→ AIM OF THE TASK: Would you print, word for word, only the lines running from the line with "Click the 일본 progress bar" to the last line of the entries, without the pictures?

→ PROVIDED DATA:
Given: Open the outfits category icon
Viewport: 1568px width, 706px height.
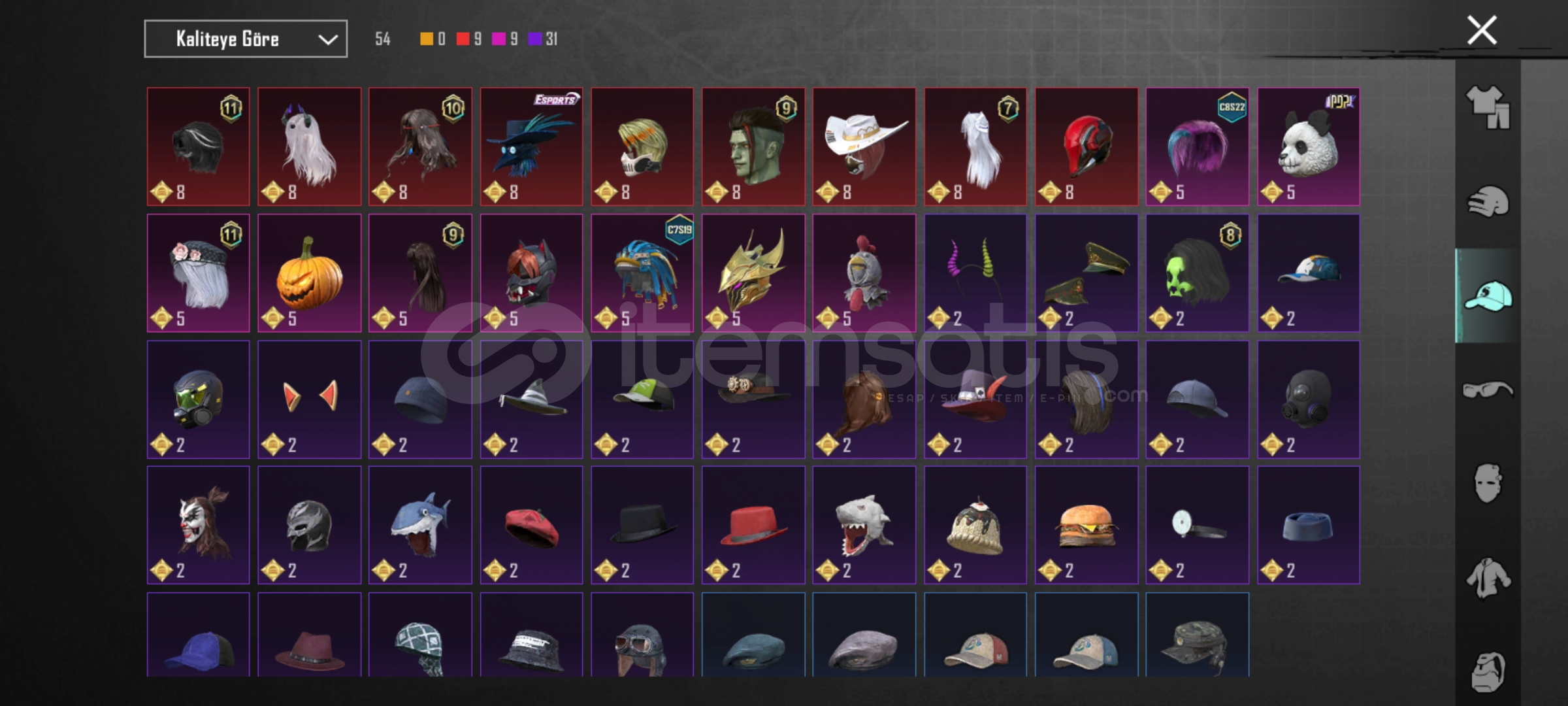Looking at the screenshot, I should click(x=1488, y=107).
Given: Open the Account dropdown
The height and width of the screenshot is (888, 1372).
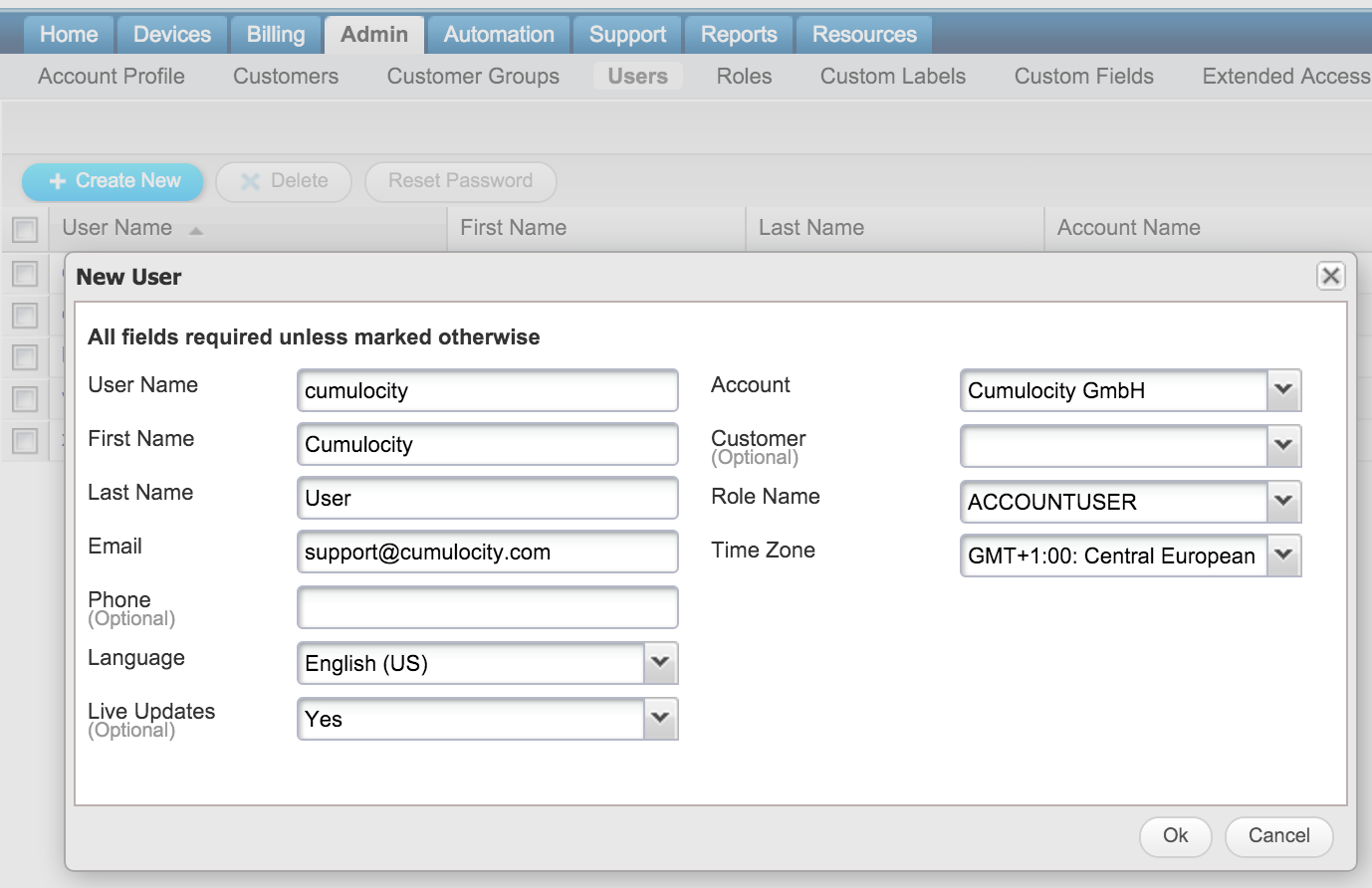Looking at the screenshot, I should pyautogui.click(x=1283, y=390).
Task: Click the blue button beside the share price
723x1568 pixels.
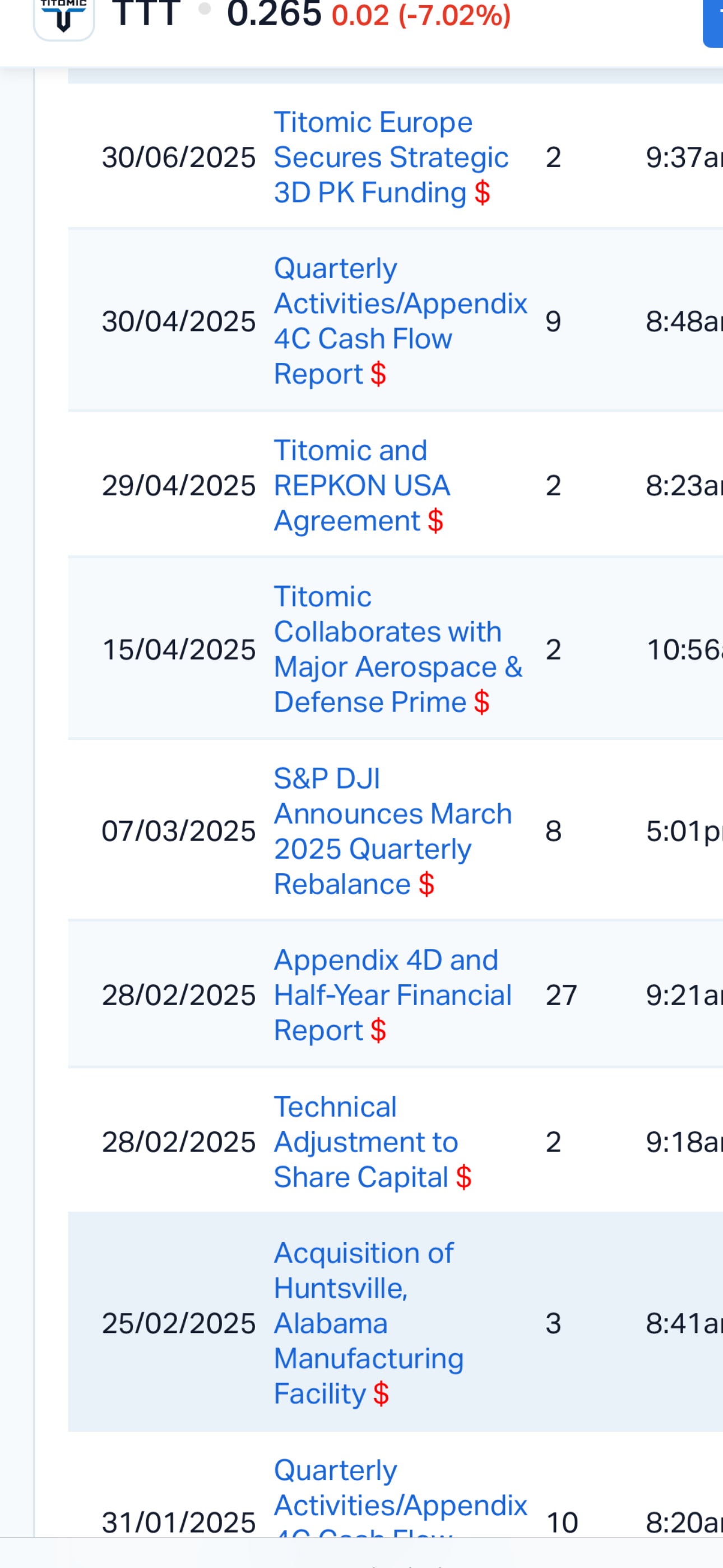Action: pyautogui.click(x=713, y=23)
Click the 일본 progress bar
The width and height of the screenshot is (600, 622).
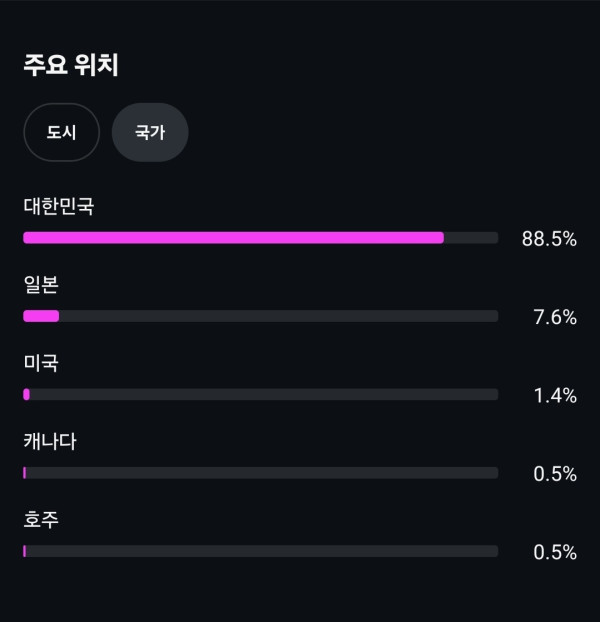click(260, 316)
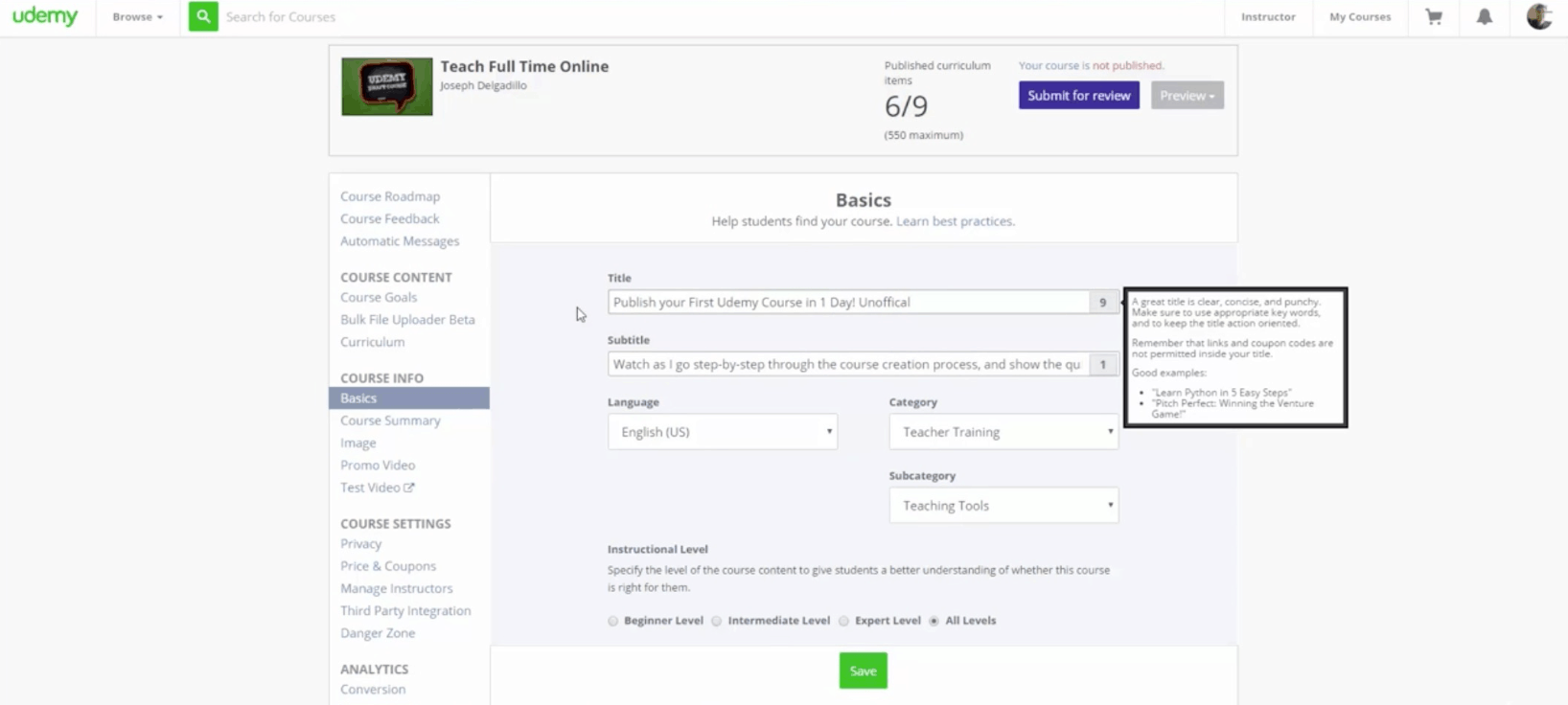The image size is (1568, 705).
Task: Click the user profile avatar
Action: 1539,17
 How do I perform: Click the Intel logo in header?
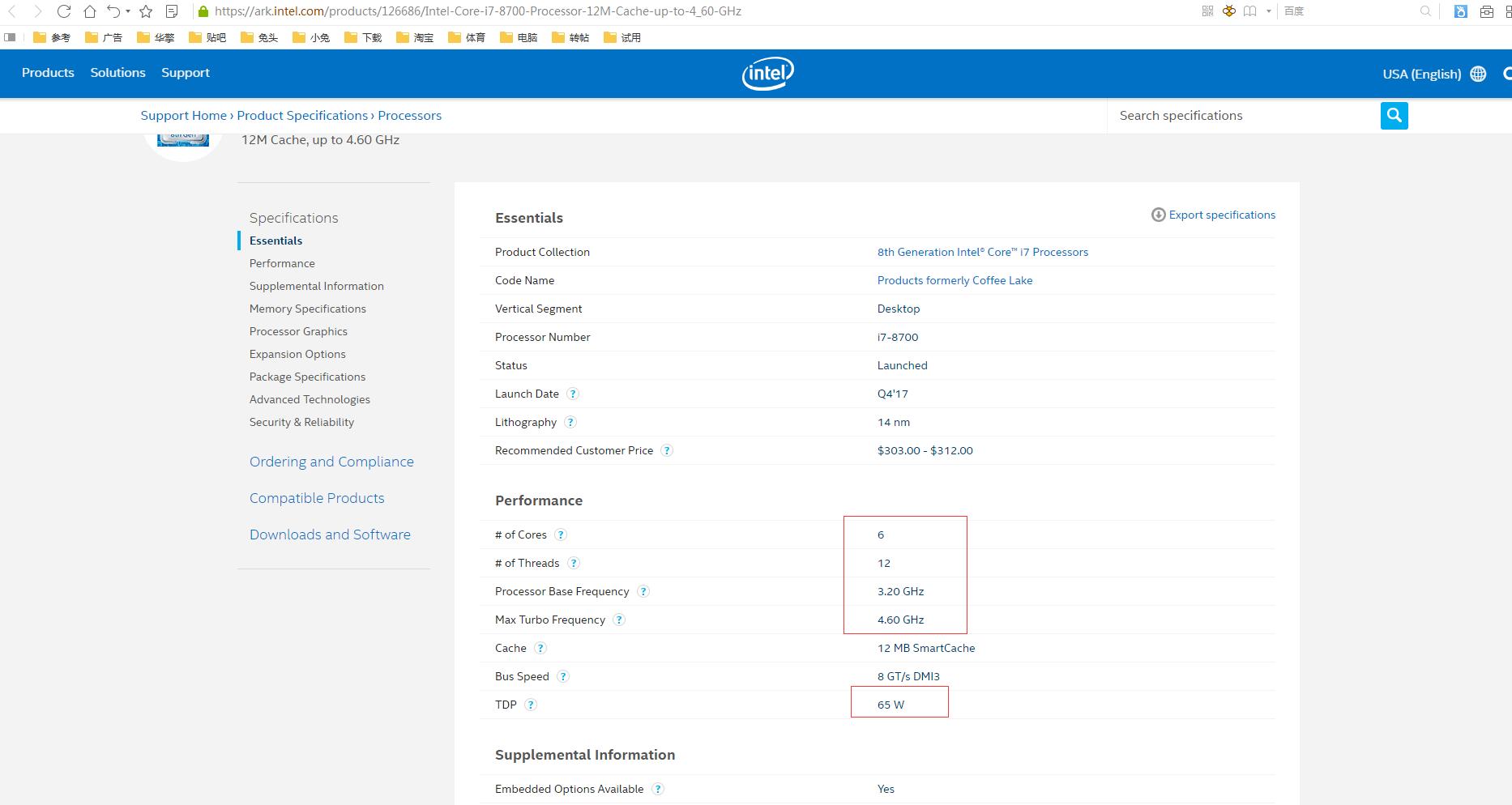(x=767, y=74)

→ SOLUTION FOR THIS EXERCISE:
Click the 일본 progress bar
The width and height of the screenshot is (600, 622).
click(260, 316)
The image size is (1568, 705).
Task: Click the user profile avatar
Action: 1539,17
 How do I perform: Click the Intel logo in header?
(x=767, y=74)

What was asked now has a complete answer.